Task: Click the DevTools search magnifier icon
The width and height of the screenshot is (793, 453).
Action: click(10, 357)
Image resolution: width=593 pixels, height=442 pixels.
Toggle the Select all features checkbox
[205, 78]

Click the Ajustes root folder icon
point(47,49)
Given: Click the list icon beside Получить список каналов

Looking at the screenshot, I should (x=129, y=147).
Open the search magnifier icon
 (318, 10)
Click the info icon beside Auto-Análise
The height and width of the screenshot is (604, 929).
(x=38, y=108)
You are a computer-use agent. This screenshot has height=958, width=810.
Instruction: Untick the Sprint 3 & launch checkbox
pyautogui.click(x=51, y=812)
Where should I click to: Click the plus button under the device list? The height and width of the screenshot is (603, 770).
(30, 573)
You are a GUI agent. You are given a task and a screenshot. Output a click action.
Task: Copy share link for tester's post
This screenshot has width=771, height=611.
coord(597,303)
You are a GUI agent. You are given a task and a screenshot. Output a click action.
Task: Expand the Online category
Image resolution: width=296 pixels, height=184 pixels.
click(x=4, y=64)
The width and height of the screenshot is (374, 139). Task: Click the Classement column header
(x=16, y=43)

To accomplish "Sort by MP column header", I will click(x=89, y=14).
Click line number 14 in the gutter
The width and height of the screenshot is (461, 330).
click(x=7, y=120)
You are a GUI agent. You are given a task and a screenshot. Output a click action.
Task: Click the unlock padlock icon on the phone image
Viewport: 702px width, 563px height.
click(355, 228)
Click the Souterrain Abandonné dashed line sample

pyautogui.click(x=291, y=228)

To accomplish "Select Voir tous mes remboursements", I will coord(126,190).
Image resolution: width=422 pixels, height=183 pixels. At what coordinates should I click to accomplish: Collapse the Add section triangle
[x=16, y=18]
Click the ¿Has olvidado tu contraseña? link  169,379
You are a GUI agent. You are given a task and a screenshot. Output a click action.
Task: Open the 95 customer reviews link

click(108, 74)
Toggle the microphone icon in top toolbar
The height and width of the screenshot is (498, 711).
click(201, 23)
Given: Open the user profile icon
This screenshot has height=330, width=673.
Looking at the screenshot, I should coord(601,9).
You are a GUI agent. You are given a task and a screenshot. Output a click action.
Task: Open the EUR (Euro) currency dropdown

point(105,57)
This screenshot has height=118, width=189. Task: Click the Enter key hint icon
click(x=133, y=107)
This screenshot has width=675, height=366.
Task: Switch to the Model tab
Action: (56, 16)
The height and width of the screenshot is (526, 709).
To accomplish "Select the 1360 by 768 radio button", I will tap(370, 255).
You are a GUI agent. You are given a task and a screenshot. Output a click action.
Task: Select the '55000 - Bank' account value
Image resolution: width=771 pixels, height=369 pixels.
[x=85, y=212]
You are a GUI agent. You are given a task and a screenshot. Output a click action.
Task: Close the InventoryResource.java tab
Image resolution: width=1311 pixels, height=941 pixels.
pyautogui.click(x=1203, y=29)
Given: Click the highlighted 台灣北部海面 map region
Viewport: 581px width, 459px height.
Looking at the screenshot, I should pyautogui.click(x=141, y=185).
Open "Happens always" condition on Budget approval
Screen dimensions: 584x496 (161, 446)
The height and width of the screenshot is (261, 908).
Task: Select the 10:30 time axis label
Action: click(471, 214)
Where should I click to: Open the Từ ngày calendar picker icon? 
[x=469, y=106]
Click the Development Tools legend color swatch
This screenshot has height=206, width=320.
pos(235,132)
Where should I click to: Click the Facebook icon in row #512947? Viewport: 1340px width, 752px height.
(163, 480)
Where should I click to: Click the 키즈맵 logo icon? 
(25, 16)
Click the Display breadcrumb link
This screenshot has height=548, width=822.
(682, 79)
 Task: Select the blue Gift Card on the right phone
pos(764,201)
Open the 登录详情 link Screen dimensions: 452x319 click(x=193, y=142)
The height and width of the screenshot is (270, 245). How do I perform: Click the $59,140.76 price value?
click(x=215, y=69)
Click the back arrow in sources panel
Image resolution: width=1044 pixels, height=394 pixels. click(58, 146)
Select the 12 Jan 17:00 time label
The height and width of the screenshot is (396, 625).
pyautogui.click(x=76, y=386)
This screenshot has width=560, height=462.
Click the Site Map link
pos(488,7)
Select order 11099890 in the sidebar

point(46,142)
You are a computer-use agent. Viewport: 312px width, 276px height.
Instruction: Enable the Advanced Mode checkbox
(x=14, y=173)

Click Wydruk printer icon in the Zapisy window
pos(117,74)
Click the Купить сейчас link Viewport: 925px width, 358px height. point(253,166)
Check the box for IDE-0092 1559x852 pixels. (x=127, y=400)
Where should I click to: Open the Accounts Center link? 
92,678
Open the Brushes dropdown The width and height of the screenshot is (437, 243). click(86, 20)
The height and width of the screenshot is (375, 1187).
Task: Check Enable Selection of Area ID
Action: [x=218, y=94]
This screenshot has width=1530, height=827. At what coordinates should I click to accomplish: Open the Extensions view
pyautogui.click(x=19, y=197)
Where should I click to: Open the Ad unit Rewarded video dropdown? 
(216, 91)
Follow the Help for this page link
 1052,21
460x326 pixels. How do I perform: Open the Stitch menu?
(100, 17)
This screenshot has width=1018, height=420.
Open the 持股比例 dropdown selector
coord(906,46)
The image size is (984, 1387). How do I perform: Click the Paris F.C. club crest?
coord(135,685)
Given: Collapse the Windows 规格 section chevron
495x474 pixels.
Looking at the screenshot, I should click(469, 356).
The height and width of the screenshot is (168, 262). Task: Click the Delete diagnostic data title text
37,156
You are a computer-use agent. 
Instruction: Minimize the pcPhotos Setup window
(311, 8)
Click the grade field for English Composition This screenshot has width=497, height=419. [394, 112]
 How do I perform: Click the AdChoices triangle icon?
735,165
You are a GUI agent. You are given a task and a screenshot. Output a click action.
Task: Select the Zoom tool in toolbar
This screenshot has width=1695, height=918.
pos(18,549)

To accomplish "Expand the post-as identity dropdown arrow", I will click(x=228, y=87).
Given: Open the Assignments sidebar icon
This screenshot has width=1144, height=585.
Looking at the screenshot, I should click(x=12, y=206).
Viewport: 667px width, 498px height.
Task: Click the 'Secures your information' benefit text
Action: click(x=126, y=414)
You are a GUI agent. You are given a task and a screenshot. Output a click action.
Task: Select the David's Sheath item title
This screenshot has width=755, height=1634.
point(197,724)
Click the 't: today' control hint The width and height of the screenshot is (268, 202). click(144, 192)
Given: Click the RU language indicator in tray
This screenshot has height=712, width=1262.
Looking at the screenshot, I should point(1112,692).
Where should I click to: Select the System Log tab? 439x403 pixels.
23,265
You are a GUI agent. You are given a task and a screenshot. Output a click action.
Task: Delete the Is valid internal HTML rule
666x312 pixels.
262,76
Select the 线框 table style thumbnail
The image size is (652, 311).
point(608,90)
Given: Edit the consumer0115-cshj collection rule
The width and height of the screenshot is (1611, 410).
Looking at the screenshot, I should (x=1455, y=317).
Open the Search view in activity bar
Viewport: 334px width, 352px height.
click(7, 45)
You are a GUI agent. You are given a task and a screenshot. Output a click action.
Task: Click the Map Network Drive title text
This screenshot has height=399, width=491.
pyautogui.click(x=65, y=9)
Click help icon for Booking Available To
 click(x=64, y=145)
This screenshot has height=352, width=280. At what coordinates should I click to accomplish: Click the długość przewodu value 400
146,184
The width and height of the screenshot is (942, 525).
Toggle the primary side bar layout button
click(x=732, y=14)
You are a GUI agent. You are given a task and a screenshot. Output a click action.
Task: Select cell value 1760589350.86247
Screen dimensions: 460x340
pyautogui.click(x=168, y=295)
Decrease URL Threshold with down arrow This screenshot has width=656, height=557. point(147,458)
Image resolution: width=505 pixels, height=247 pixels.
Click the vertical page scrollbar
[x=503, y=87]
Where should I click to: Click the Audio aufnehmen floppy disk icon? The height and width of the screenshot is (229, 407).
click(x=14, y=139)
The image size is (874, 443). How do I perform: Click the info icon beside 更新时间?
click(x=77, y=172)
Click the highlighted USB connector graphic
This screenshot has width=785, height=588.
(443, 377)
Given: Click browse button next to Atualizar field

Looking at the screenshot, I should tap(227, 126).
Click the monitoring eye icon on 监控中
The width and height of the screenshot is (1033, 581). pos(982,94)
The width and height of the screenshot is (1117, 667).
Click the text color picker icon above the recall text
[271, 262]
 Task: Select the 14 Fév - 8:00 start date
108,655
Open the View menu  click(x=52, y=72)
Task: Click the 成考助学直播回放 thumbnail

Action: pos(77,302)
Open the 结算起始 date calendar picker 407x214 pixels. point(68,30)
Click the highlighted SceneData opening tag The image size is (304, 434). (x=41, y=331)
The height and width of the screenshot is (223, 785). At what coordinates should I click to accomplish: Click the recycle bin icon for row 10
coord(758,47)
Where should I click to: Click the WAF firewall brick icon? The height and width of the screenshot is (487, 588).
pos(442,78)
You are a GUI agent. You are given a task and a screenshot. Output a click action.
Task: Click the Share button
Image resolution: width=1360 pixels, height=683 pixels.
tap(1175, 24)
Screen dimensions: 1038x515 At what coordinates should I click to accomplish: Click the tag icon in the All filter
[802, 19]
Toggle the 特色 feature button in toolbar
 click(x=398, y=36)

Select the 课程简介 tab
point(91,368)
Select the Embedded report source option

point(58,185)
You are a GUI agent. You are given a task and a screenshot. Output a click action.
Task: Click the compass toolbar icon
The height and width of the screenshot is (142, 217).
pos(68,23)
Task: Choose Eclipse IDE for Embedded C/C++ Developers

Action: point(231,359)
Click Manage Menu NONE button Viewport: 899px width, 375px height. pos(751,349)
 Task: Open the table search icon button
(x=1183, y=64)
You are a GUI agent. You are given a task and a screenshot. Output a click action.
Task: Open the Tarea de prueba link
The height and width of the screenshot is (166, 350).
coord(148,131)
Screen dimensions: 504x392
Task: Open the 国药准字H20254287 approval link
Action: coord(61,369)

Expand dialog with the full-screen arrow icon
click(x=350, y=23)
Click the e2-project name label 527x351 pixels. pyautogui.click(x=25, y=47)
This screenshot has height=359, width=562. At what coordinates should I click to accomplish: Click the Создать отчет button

WHAT YOU WILL DO
Above are the records; print exactly the lines from the line with "Open the View" to the line with "Click the highlighted SceneData", including both, and nothing else.

SOLVED EXERCISE
Open the View menu  click(x=52, y=72)
Task: Click the 成考助学直播回放 thumbnail

Action: pos(77,302)
Open the 结算起始 date calendar picker 407x214 pixels. point(68,30)
Click the highlighted SceneData opening tag The image size is (304, 434). (x=41, y=331)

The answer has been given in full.